I’ve realized that what frustrates me the most is my lack of control. I have those few months where I take perfect care of myself and feel fantastic and then the infamous back pain begins. It’s frustrating and frightening not to be able to predict when my flares will occur and it makes me worry about my future. I worry about maintaining a career, especially one as an actor, when my health is so inconsistent. I worry about finding a partner who will be willing to deal with it all. I worry about my flares stopping me from living my life the way I want.
But still, I would never change what has happened to me. This disease has forced me to treat myself with the utmost care and love. I’ve learned to listen closely and interpret my body’s wants and needs, forming a connection with myself I didn’t know was possible.
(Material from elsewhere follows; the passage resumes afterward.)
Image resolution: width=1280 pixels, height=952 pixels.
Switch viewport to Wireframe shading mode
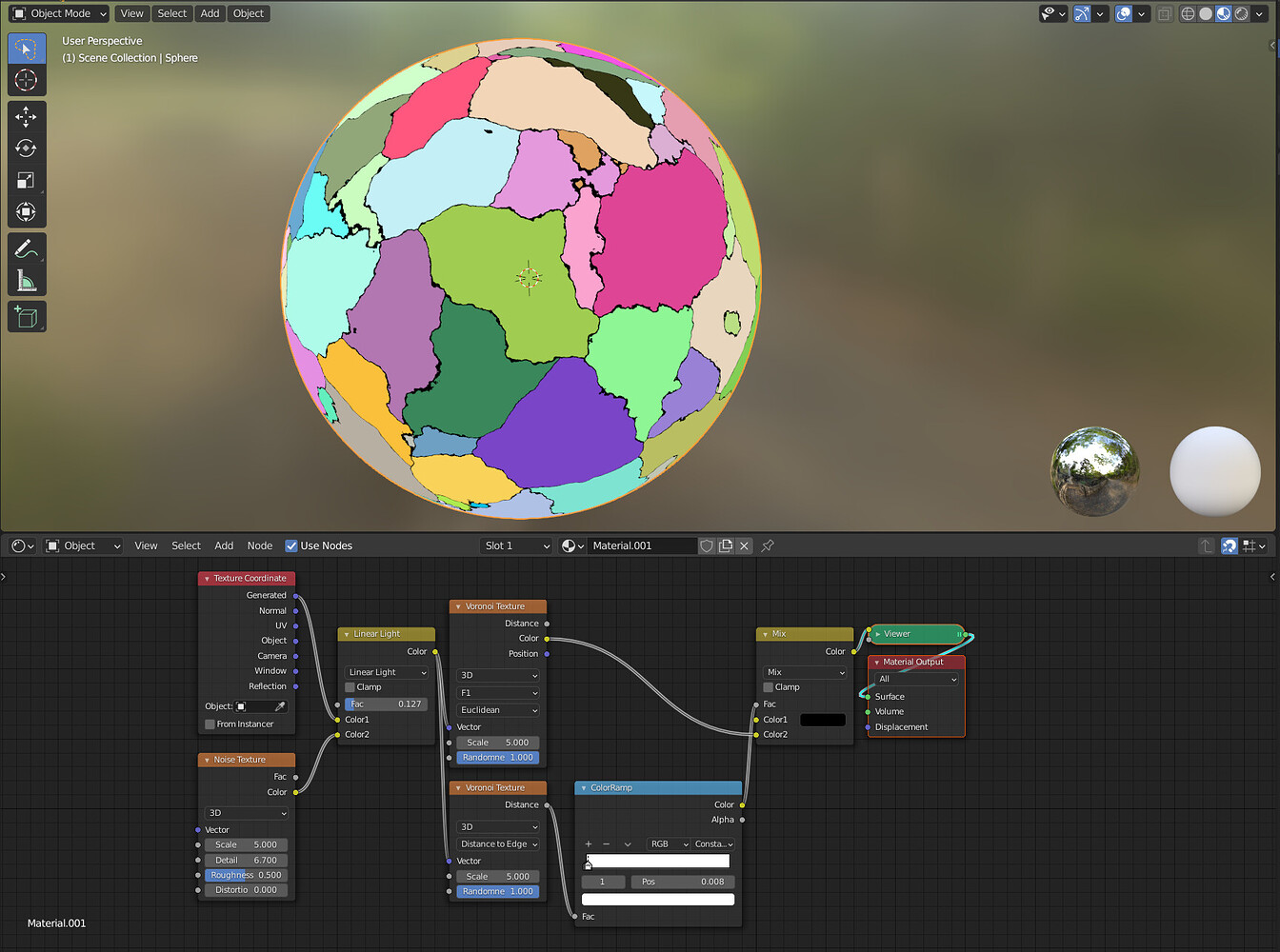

Most importantly, I’ve learned to truly trust and fight for myself, something I’ve struggled with my entire life. I know that I will always have bad days so I strive to make the good ones great. Every day, I am trying to push myself to do the things that scare me because I know they end up being what I love the most. I’m also incredibly lucky to have the support of my loved ones who help me stay confident as an advocate for the disease and myself.
I’ve known Allie for 10 years and am more impressed and inspired by her every day. Her clear vision and strength is palpable, yet she is one of the most modest and genuine people I’ve ever met. I couldn’t be more proud of the work she’s doing and am so honored to be a part of it. Most of all, I thank her for helping me to break my own silence, encouraging me to talk about the bad parts of my experience for the first time. Thank you, Allie.